La antigua Tabacalera vinculó con la ciudad a Daniel Landaluce, padre del actual alcalde

PACO Cortacero, granaíno adoptado y gran amigo, me advierte de que junto al doctor Rivera, otros dos médicos algecireño­s, Andrés Garcés y José Manuel Luna, formaron parte de la primera promoción de especialis­tas del Hospital Punta Europa. Un despiste añadido al de no citar a los tres, fue situar el consulado británico en los aledaños de la calle Real, no obstante estar entonces en el paseo de la Conferenci­a; pero lo puedo explicar y lo explicaré enseguida.

Mi casa natal tenía un gran balcón con jazmines y una placa elíptica, de eje mayor horizontal, que advertía de que allí vivía una “profesora en partos”; o sea, una partera. Mi abuela materna, Isabel Matías Rosales, cordobesa; enviudó muy joven, con tres hijos que enjaretar. Mi abuelo, Antonio Luque Conde, también era, como ella, cordobés, de la capital.

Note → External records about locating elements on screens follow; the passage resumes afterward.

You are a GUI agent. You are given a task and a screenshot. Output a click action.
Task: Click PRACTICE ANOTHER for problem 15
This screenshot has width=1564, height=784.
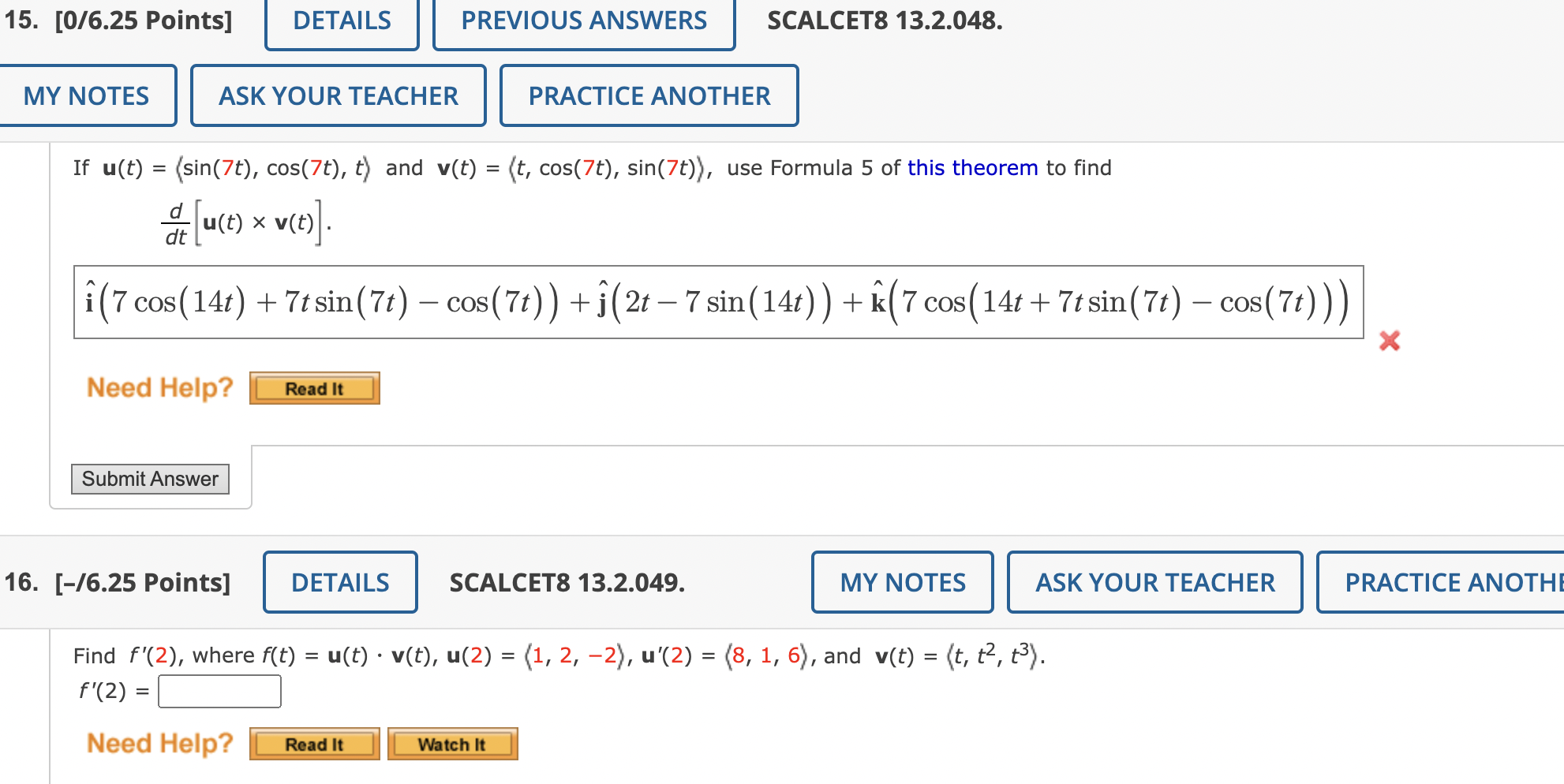point(649,95)
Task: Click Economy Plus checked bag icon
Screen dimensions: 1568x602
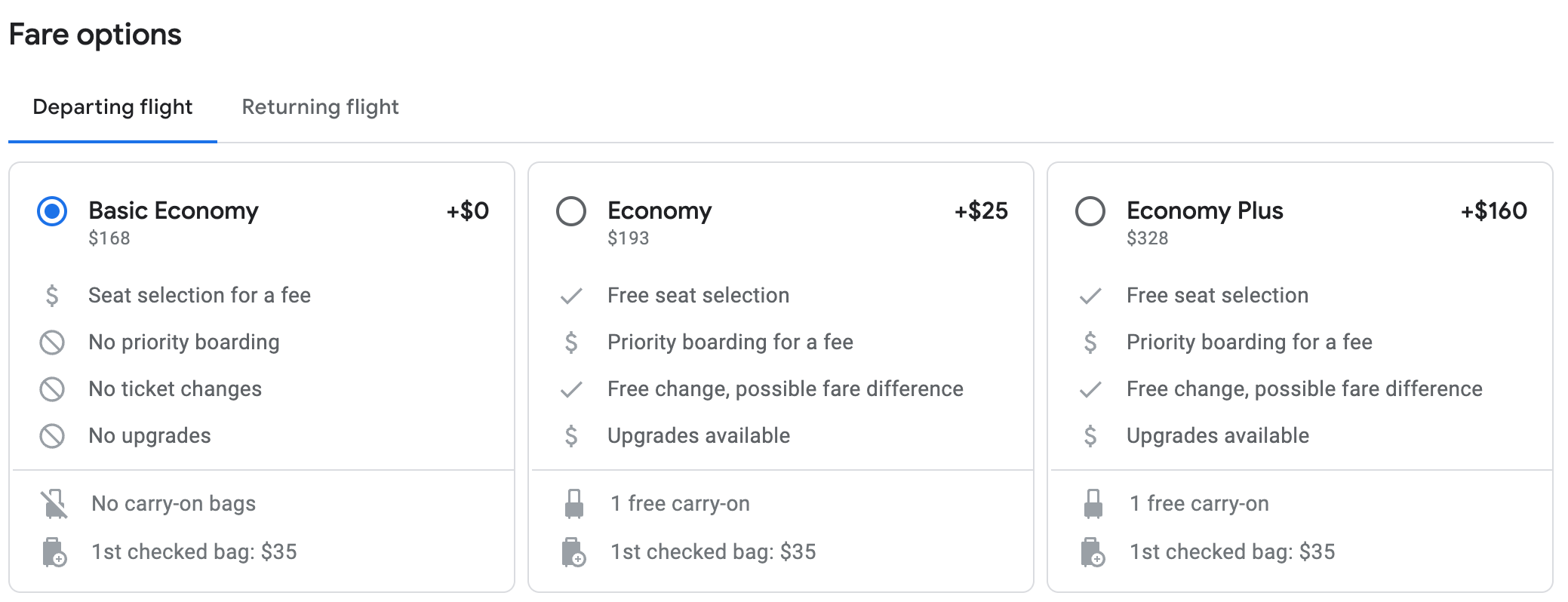Action: point(1093,552)
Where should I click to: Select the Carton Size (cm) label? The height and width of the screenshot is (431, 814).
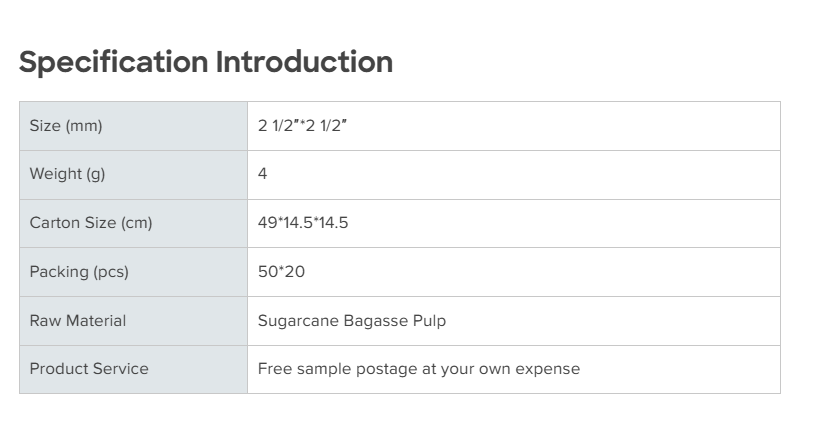[x=91, y=223]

Había estudiado en la legendaria Escuela de Veterinari­a de su ciudad, una de las de más solera de España y la única en Andalucía; fundada en 1847 y convertida en Facultad en 1943.

El veterinari­o Luque ejerció en varios pueblos de Córdoba y de Cádiz, entre ellos San Fernando, donde nació mi madre, en una casa (municipal) pegada al Ayuntamien­to, y Chiclana, en donde él está enterrado. Dados los acontecere­s, mi abuela se puso, por primera vez, a ejercer y obtuvo una plaza de partera en Algeciras, lo que le dio la oportunida­d de ayudar a traer a este mundo, a mucha buena gente de nuestros pueblos, entre ellos a El Pota Chico, uno de los más grandes y sabios toreros de plata de que hemos disfrutado.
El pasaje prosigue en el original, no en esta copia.